Across a certain farm evening crows go flying,

intervals of the sky that I have seen before,

the bearing of a river. I advance, a wanderer

out of thought country, that serious quiet place,

Till according to the silence all the light is gone

and according to the dark all wanderers are home.

Vocation

I re-read Parker Palmer‘s Let Your Life Speak. It is the one time of the day I don’t take notes I just read. Last night, I began Dietrich Bonhoeffer‘s Life Together.

Parker Palmer wrote about the shared etymological roots of vocation and voice. William Stafford expressed a similar message. We find our way through life as we make meaning out of life. It comes with the good and the not so good which sometimes, when we look back in the rear view mirror, we realize the reverse is true.

I am reading on my dissertation topic: curriculum and technology use. I chose a couple of books which say the same thing about schooling and it would be a radical departure. Education is about conversations, integrates roles of teacher, student, and subject. We find our stories, our voices, and our calling in life in and through circles of conversation. Here we let the silence speak as well.
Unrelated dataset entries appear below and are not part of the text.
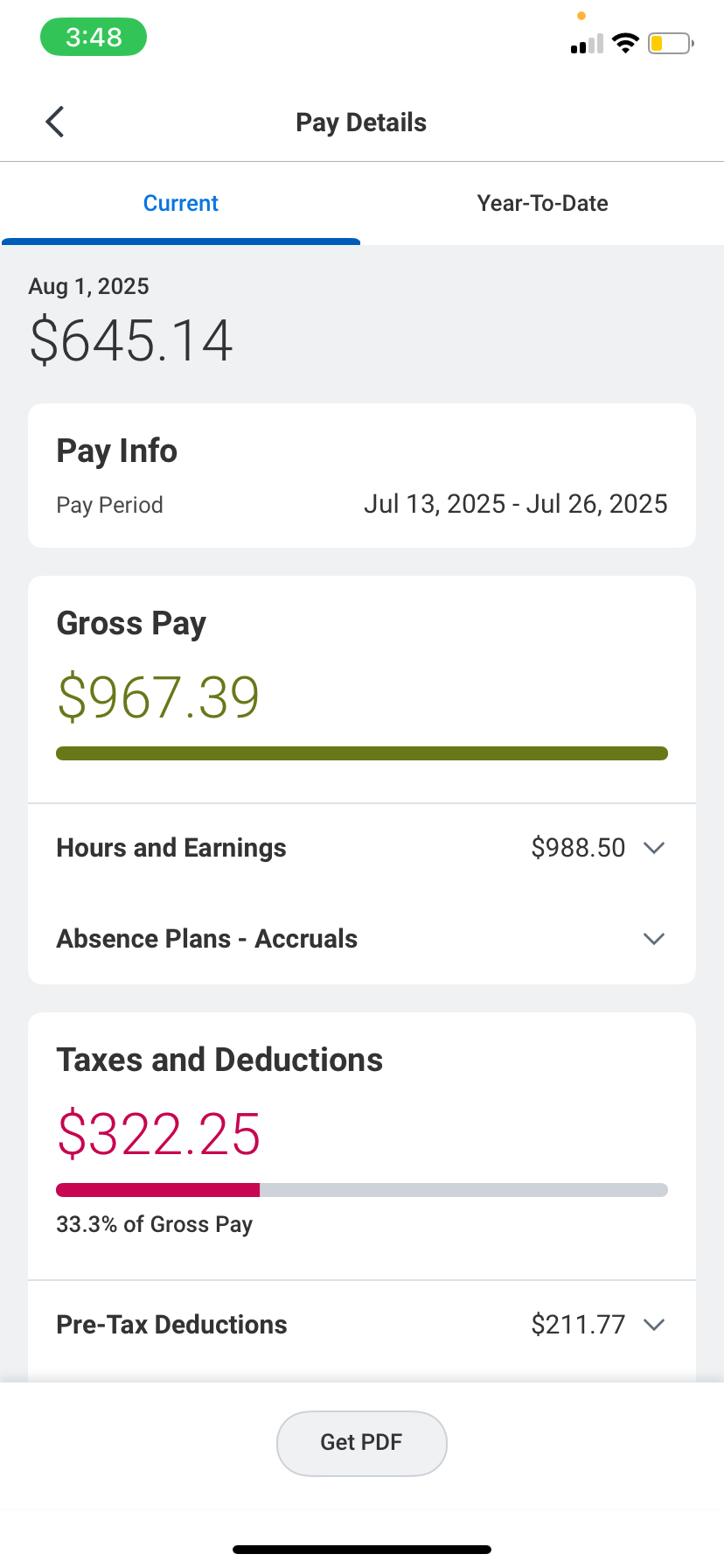This screenshot has width=724, height=1568.
Task: Tap the Hours and Earnings label
Action: click(171, 848)
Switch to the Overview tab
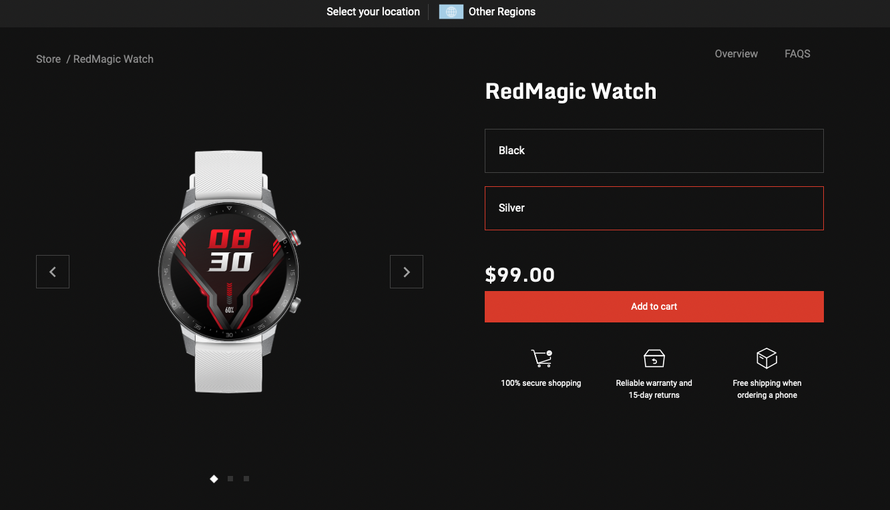 pyautogui.click(x=736, y=54)
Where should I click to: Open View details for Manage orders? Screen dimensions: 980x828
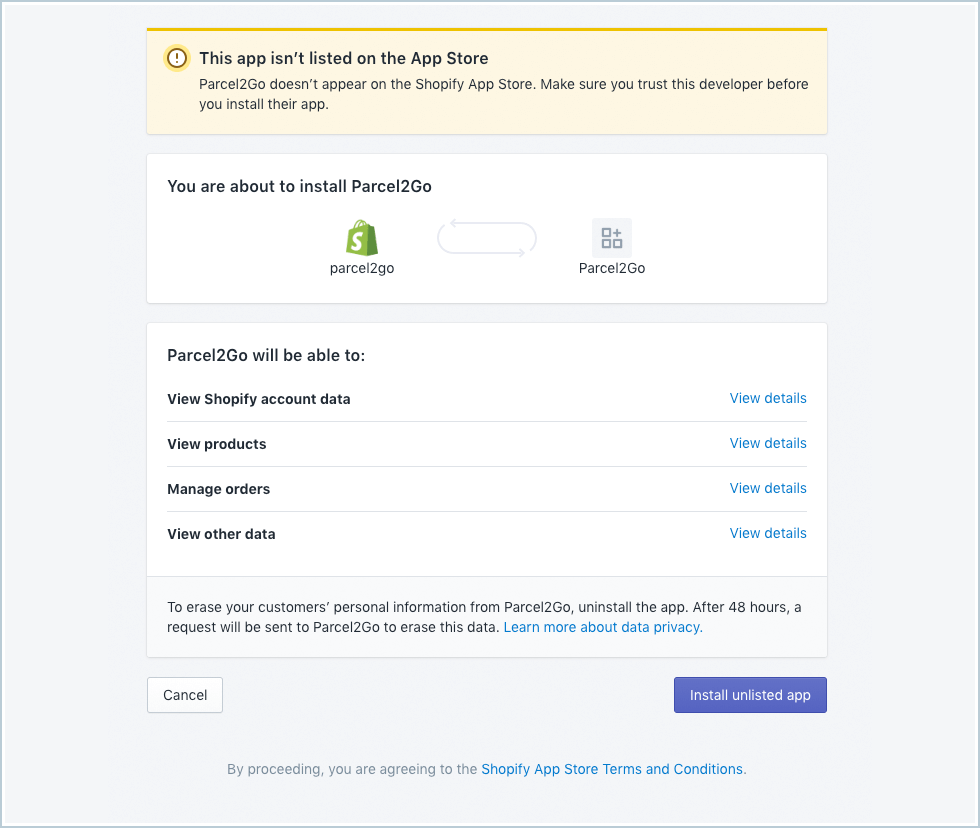pos(767,488)
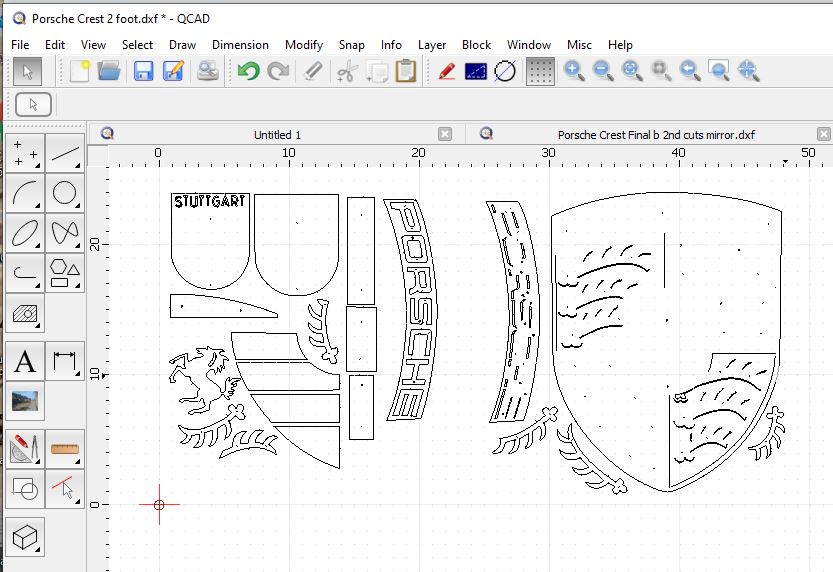Expand the Shape tools flyout
Image resolution: width=833 pixels, height=572 pixels.
[x=65, y=271]
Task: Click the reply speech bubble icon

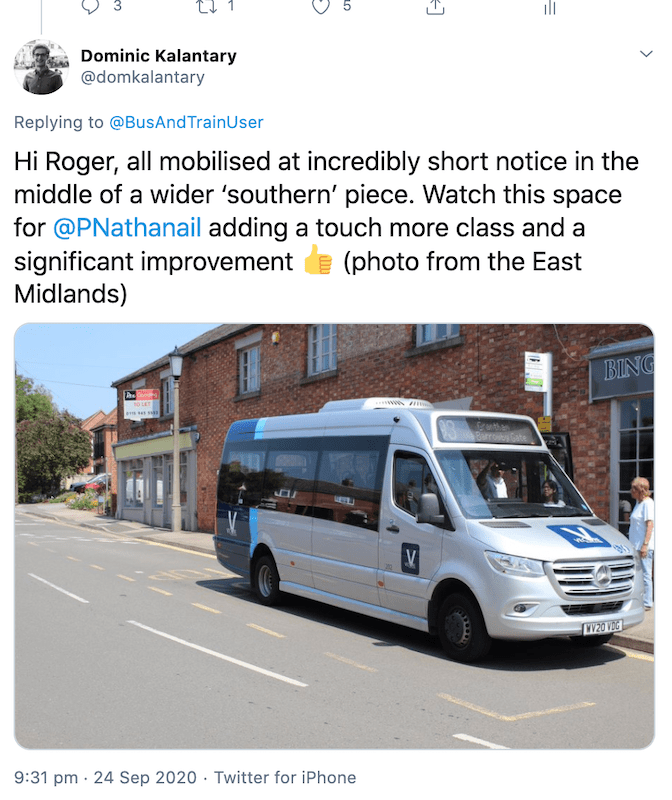Action: 90,6
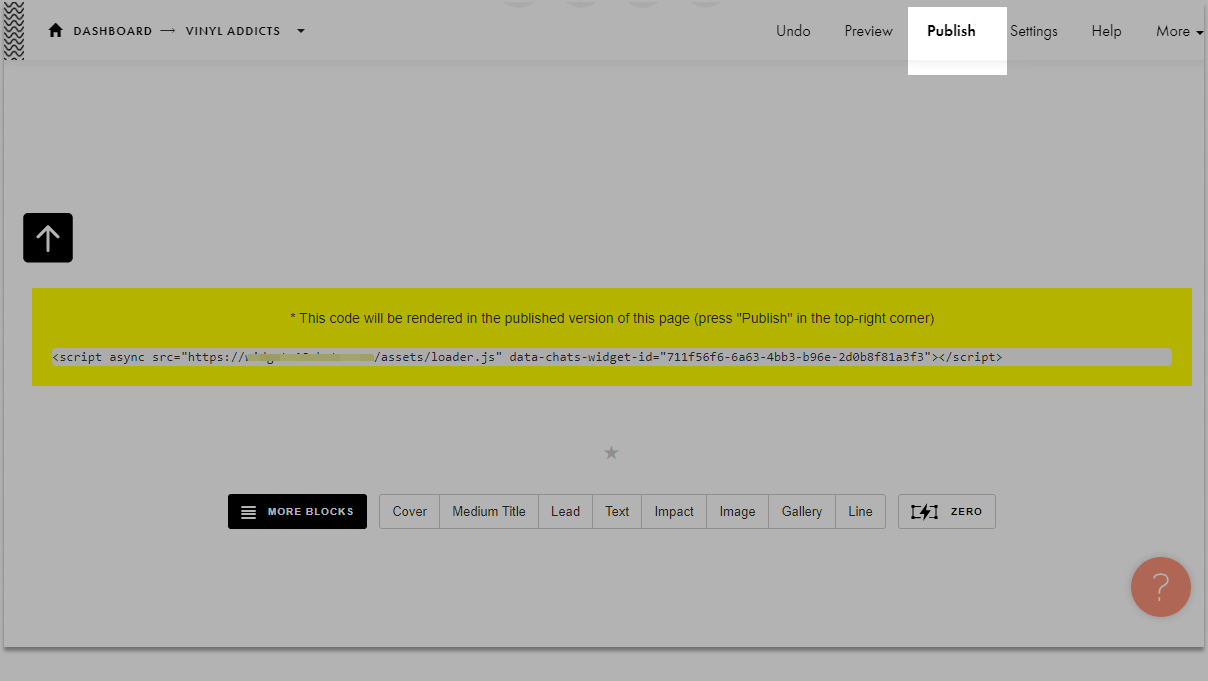Open page Preview
This screenshot has height=681, width=1208.
coord(868,31)
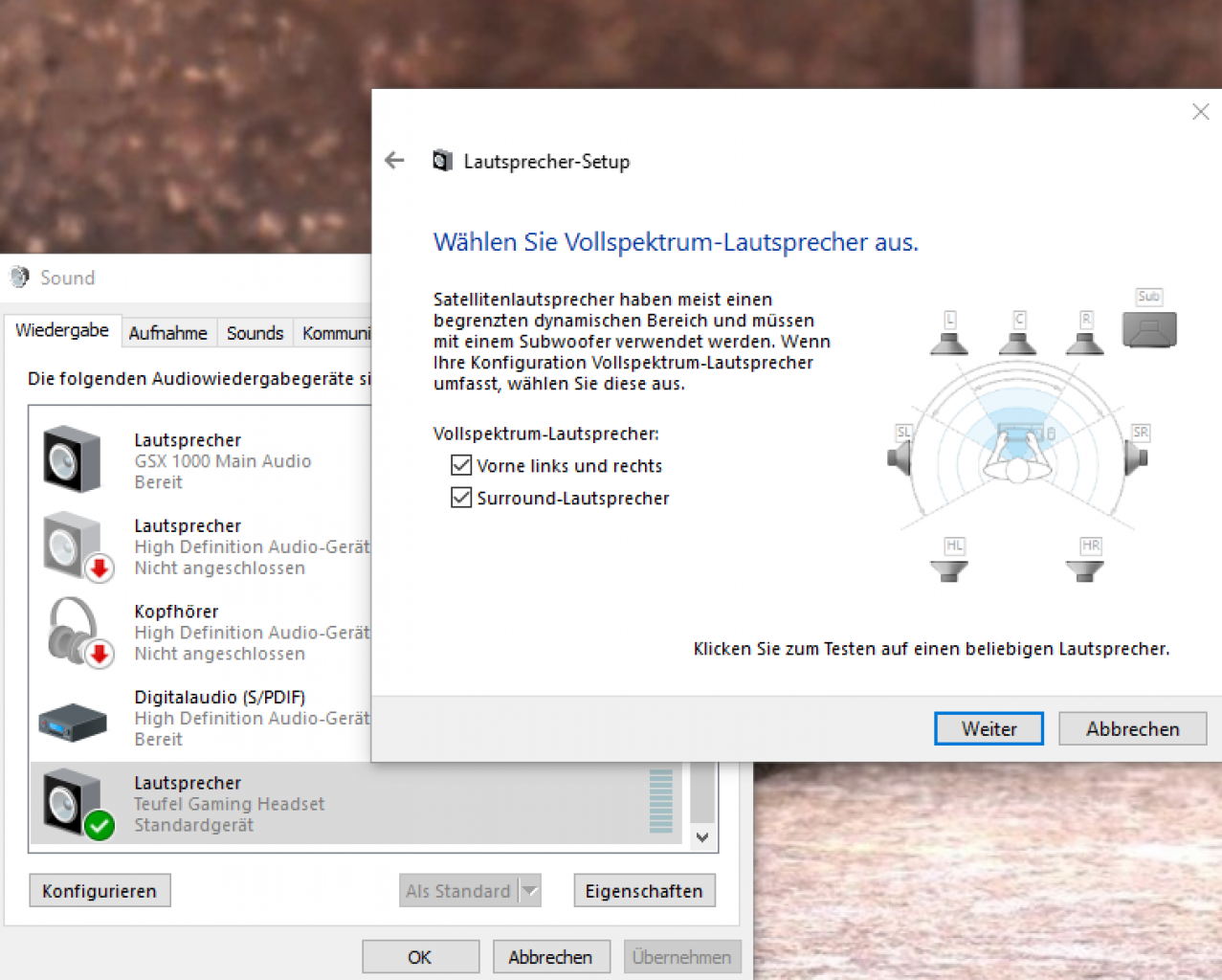Uncheck Vorne links und rechts checkbox
Screen dimensions: 1222x980
461,466
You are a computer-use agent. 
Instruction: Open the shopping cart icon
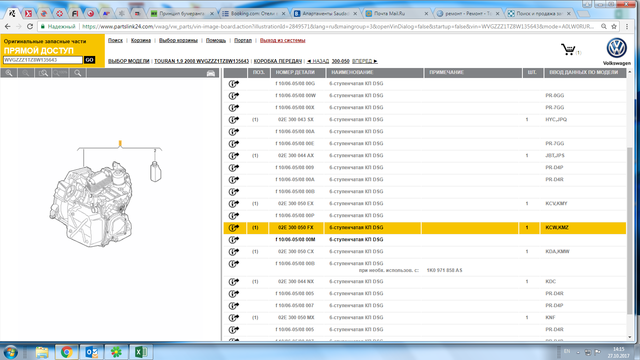pyautogui.click(x=568, y=49)
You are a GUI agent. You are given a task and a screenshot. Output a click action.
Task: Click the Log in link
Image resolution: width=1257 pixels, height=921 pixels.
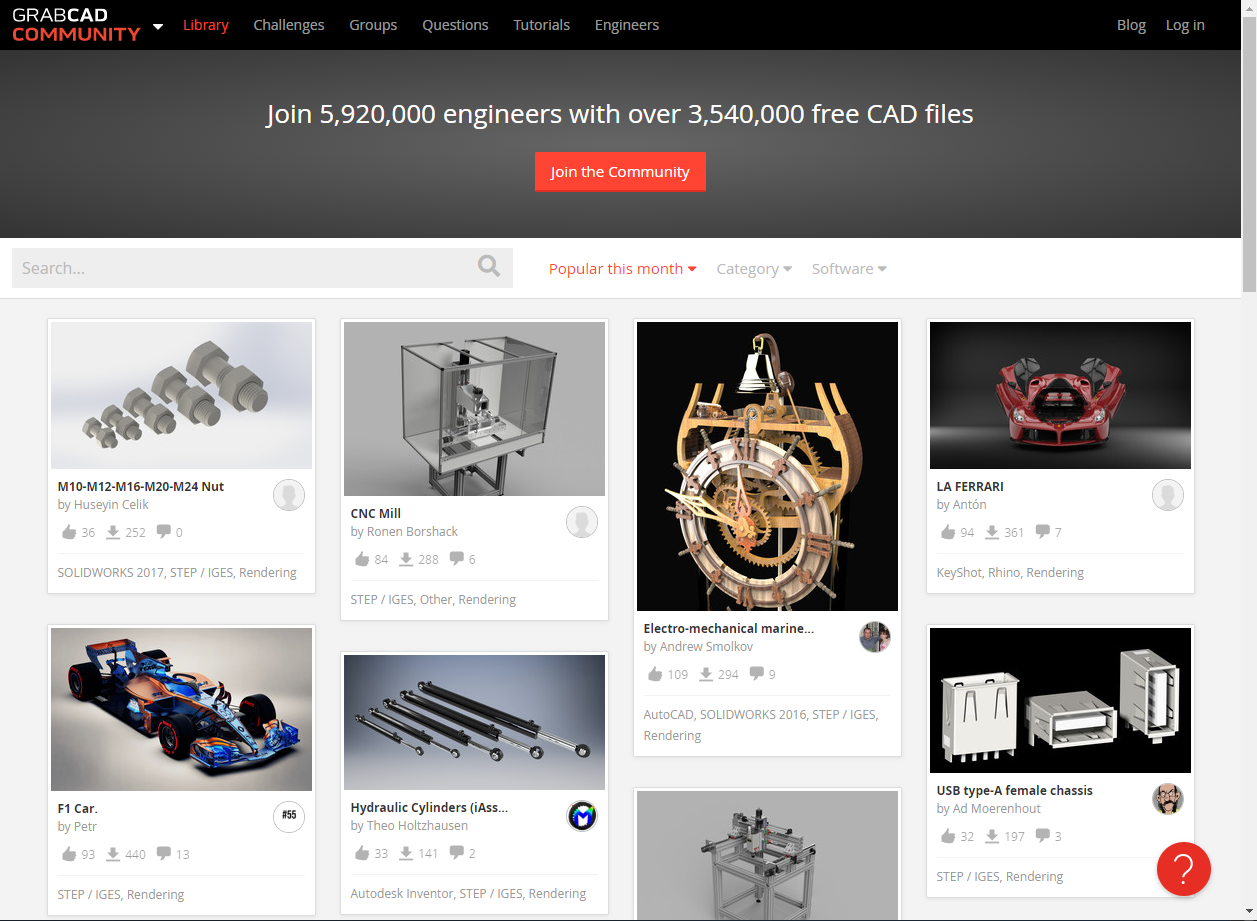coord(1185,25)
It is a mindful way to live and requires our full attention.

This dream the world is having about itself
includes a trace on the plains of the Oregon trail,
a groove in the grass my father showed us all
one day while meadowlarks were trying to tell
something better about to happen.

I dreamed the trace to the mountains, over the hills,
and there a girl who belonged wherever she was.
But then my mother called us back to the car:
she was afraid; she always blamed the place,
the time, anything my father planned.

Now both of my parents, the long line through the plain,
the meadowlarks, the sky, the world’s whole dream
remain, and I hear him say while I stand between the two,
helpless, both of them part of me:
“Your job is to find what the world is trying to be.”